Kurz bevor sie ermordet wurde, hob Carla Schauer am 21. Dezember Geld ab: an einem Automaten der Hypothekarbank Lenzburg in Rupperswil und am Schalter in der Aargauischen Kantonalbank (AKB) in Wildegg. Stellt sich die Frage: Wie einfach ist es, am Schalter einen grossen Betrag abzuheben?

AKB-Sprecherin Ursula Diebold sagt, es liege im Auge des Betrachters, was viel Geld sei: «Für den einen sind 1000 Franken ein grosser Betrag, für eine andere Person 10'000 Franken oder mehr.» Bei der AKB gelte die Regel, dass bei grossen Beträgen nach dem Verwendungszweck gefragt werde.

Grundsätzlich könnten Kunden am Schalter aber Barbezüge in beliebiger Höhe tätigen, sofern die Deckung des Kontos gegeben und die Rückzugsbestimmungen (Kündigungsfrist, Maximalbetrag pro Jahr) eingehalten werden.

Auch bei der Neuen Aargauer Bank (NAB) gilt dieser Grundsatz. Sprecher Roland Teuscher: «Jeder Barbezug am Schalter wird vom Bankmitarbeitenden hinsichtlich Berechtigung geprüft.» Falle ein gewünschter Betrag «bezüglich Höhe oder Bezugsverhalten aus dem Rahmen», kläre man im Gespräch den Hintergrund ab.

Rolf Bohnenblust, Geschäftsleitungsmitglied der Hypothekarbank Lenzburg, sagt: «Wenn ein Kunde oder eine Kundin einen auffallend höheren Betrag als üblich wünscht, machen wir auf die Risiken im Umgang mit Bargeld aufmerksam.»

Ab einem Betrag von 100'000 Franken – ob Ein- oder Auszahlung – sei das Personal zudem verpflichtet, nach Details zu fragen. Grund dafür sind die gesetzlichen Vorgaben zur Bekämpfung der Geldwäscherei.

Schalterpersonal wird geschult

Ein von der Kantonspolizei im Zeugenaufruf veröffentlichtes Foto zeigt Carla Schauer, wie sie vor dem Schalter in der AKB-Filiale steht. Ihr Gesichtsausdruck lässt Spielraum für Interpretationen – klar erkennbar ist jedoch, dass die 48-Jährige durch etwas bedrückt war. Werden die Mitarbeitenden am Schalter von Regionalbanken darin geschult, wie sie zu reagieren haben, wenn ihnen etwas auffällt?

«Grundsätzlich ist das Schalterpersonal angehalten, in Fällen, wo ihnen etwas Aussergewöhnliches am Kunden auffällt, diesen anzusprechen und zu fragen, ob alles in Ordnung ist», sagt AKB-Sprecherin Ursula Diebold.

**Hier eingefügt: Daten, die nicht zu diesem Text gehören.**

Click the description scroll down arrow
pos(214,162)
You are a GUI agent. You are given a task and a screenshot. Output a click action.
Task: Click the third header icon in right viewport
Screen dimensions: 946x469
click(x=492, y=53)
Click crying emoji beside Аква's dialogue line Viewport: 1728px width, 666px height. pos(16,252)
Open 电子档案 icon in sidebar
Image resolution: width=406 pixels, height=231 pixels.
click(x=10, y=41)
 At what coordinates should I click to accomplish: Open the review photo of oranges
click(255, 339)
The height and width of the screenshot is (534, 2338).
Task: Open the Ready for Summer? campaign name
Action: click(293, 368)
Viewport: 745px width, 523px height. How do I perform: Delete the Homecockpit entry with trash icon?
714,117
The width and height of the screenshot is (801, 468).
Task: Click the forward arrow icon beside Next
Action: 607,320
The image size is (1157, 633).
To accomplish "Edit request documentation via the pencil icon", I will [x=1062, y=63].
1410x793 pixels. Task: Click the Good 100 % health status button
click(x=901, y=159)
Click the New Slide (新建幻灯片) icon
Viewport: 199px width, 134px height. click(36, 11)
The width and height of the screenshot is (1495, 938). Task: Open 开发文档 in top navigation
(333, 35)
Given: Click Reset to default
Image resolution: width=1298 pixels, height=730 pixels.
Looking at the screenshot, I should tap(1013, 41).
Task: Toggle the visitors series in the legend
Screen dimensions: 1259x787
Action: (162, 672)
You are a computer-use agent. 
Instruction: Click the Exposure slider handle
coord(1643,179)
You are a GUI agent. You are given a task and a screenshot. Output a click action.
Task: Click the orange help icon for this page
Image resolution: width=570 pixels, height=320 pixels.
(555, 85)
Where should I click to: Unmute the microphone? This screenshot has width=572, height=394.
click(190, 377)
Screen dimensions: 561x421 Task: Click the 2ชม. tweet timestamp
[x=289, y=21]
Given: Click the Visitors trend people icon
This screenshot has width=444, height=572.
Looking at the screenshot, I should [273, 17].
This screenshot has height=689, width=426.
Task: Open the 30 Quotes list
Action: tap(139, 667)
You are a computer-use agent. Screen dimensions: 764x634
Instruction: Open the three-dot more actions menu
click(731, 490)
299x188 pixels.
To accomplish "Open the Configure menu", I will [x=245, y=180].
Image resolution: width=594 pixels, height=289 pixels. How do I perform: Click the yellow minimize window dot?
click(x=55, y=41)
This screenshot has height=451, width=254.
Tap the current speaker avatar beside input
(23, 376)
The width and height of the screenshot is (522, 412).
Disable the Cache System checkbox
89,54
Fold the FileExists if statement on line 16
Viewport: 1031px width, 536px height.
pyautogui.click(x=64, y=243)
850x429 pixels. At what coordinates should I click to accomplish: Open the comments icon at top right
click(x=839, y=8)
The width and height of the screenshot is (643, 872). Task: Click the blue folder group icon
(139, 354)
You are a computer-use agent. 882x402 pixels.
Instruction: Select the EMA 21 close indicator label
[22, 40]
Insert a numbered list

Zudem habe man ein spezielles Ausbildungsprogramm für die Vorbereitung auf Situationen, in denen «Drittpersonen Gewalt gegen das Personal oder die Bank» richten. Bei der Hypi Lenzburg und bei der NAB werden ebenfalls solche Schulungen durchgeführt.

Themen sind dabei etwa Überfälle und Geiselnahmen. Übereinstimmend weisen die drei Banken darauf hin, dass man vor allem bei älteren Kundinnen und Kunden aufmerksam sein müsse. Die Idee: Enkeltrickbetrügern soll so möglichst frühzeitig ein Strich durch die Rechnung gemacht werden. Laut Roland Teuscher werde bei Unklarheiten und Auffälligkeiten der «Sachverhalt mit dem Kunden geprüft».

Kader speziell geschützt

Offenbar arbeitete der Partner von Carla Schauer als Filialleiter bei einer Bank in der Region. Deshalb wurde in den letzten Tagen verschiedentlich diskutiert, welche Sicherheitsvorkehrungen es für leitende Bankangestellte gibt. Können sie vor Erpressern oder Geiselnehmern speziell geschützt werden?

Hier erhielt die az von den drei Banken die gleiche Antwort: keine. Zwar wird bestätigt, dass Sicherheitsvorkehrungen bestehen und auch bankinterne Instruktionen erteilt werden. Details darüber will hingegen niemand preisgeben – aus Sicherheitsgründen.